**Selected text**:
+++++

ArtiMuse: Fine-Grained Image Aesthetics Assessment with Joint Scoring and Expert-Level Understanding

[🌐 Project Page] [🚀 Online Demo] [💻 Code] [📄 Paper] [[🧩 Checkpoints: 🤗 Hugging Face | 🤖 ModelScope]]

🌟 Building upon on ArtiMuse, we introduce UniPercept, a comprehensive follow-up work that provides a meticulous study on perceptual-level image understanding. It spans Image Aesthetics Assessment (IAA), Image Quality Assessment (IQA), and Image Structure & Texture Assessment (ISTA) across both Visual Rating (VR) and Visual Question Answering (VQA) tasks.

Shuo Cao, Nan Ma, Jiayang Li, Xiaohui Li, Lihao Shao, Kaiwen Zhu, Yu Zhou, Yuandong Pu, Jiarui Wu, Jiaquan Wang, Bo Qu, Wenhai Wang, Yu Qiao, Dajuin Yao†, Yihao Liu†

University of Science and Technology of China, Shanghai AI Laboratory, China Academy of Art, Peking University

† Corresponding Authors

📰 News & Updates

🚀 Dec 29, 2025 🔥 Building upon on ArtiMuse, we introduce UniPercept, a comprehensive follow-up work that provides a meticulous study on perceptual-level image understanding. It spans Image Aesthetics Assessment (IAA), Image Quality Assessment (IQA), and Image Structure & Texture Assessment (ISTA) across both Visual Rating (VR) and Visual Question Answering (VQA) tasks.
- Technical Report
- Project Page
- UniPercept-Bench: A comprehensive perceptual-level understanding benchmark for MLLMs, spanning IAA, IQA, and ISTA across VR and VQA tasks.
- UniPercept: A powerful baseline MLLM specialized for perceptual image understanding, optimized via Domain-Adaptive Pre-Training and Task-Aligned RL.
🚀 Dec 29, 2025 The test set of the ArtiMuse-10K Dataset is now available! 🚀
🚀 Sep 3, 2025
The Checkpoints and Evaluation Code of ArtiMuse are now available! 🚀
🚀 July 28, 2025
ArtiMuse was officially released at WAIC 2025, in the forum "Evolving with AI: The Iteration and Resilience of Artistic Creativity"
🚀 July 24, 2025
The Online Demo is now open for public access!

+++++

**Extracted records**:
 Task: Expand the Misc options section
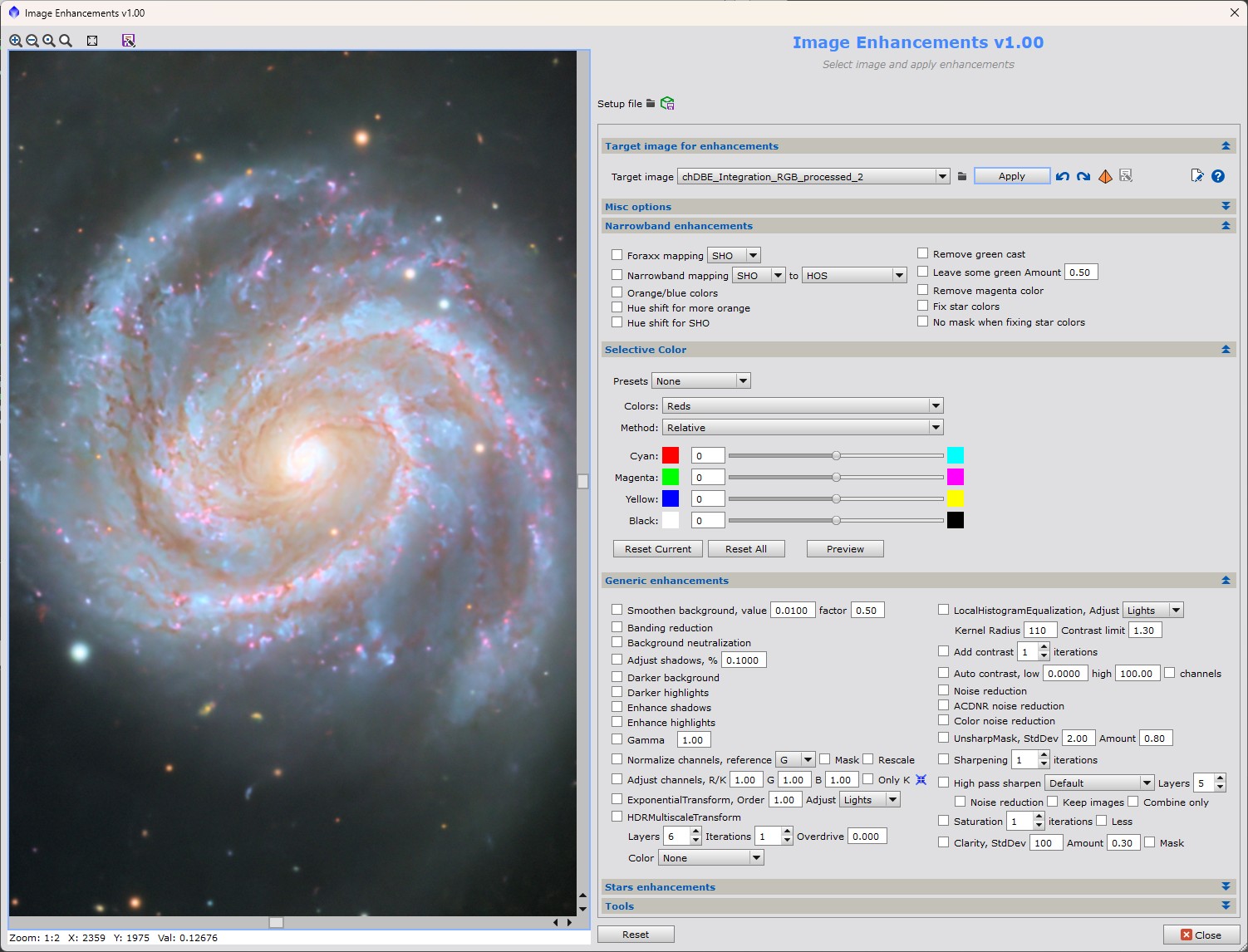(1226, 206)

+++++

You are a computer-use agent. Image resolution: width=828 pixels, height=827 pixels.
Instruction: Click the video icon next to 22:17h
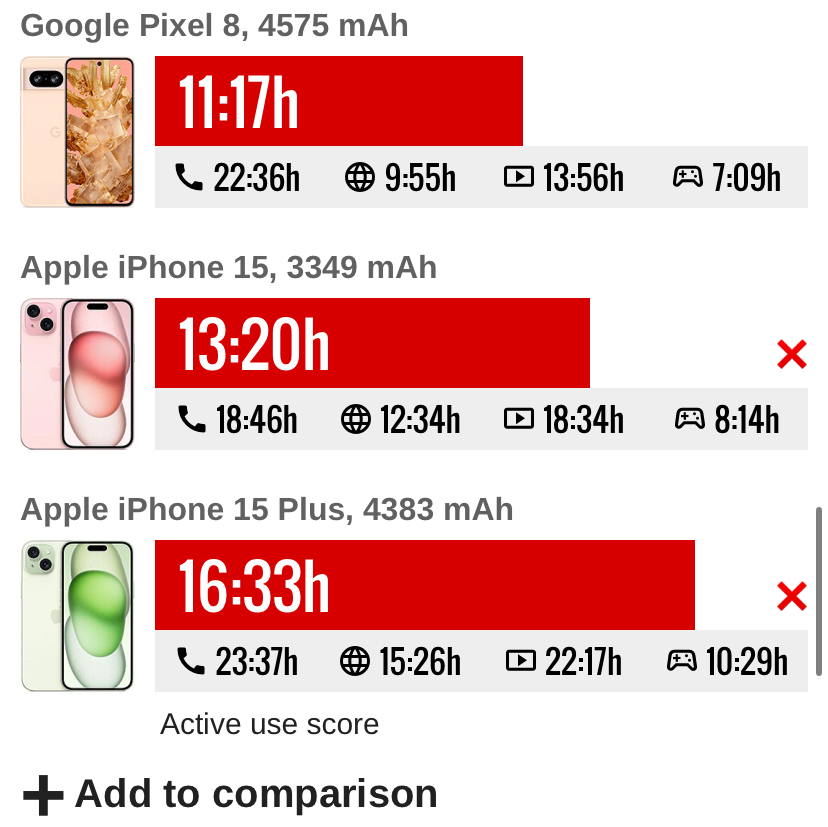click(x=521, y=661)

+++++

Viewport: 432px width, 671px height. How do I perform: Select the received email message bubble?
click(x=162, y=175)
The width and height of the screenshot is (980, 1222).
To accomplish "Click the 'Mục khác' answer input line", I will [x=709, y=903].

+++++

**Goals**:
[1] List every institution named beneath the author list on the ArtiMuse page.
[2] Write what comes next on the ArtiMuse page, picking up right after its final news entry.

**Answer set**:
[1]
University of Science and Technology of China
Shanghai AI Laboratory
China Academy of Art
Peking University

[2]
🚀 July 21, 2025
The Paper, Repository and Project Page are now live!

🔍 Abstract

The rapid advancement of educational applications, artistic creation, and AI-generated content (AIGC) technologies has substantially increased practical requirements for comprehensive Image Aesthetics Assessment (IAA), particularly demanding methods capable of delivering both quantitative scoring and professional understanding.

In this paper, we present:
(1) ArtiMuse, an innovative MLLM-based IAA model with Joint Scoring and Expert-Level Understanding capabilities;
(2) ArtiMuse-10K, the first expert-curated image aesthetic dataset comprising 10,000 images spanning 5 main categories and 15 subcategories, each annotated by professional experts with 8-dimensional attributes analysis and a holistic score.

💾 Dataset

The test set of the ArtiMuse-10K is available at ArtiMuse-10K.

The ArtiMuse-10K dataset is available for academic research. By requesting access, you agree to the following Terms of Use:

Non-commercial: Research use only. Commercial use is prohibited.
No Redistribution: Do not share or distribute the dataset to any third party.
Attribution: Properly cite or credit ArtiMuse in any resulting work.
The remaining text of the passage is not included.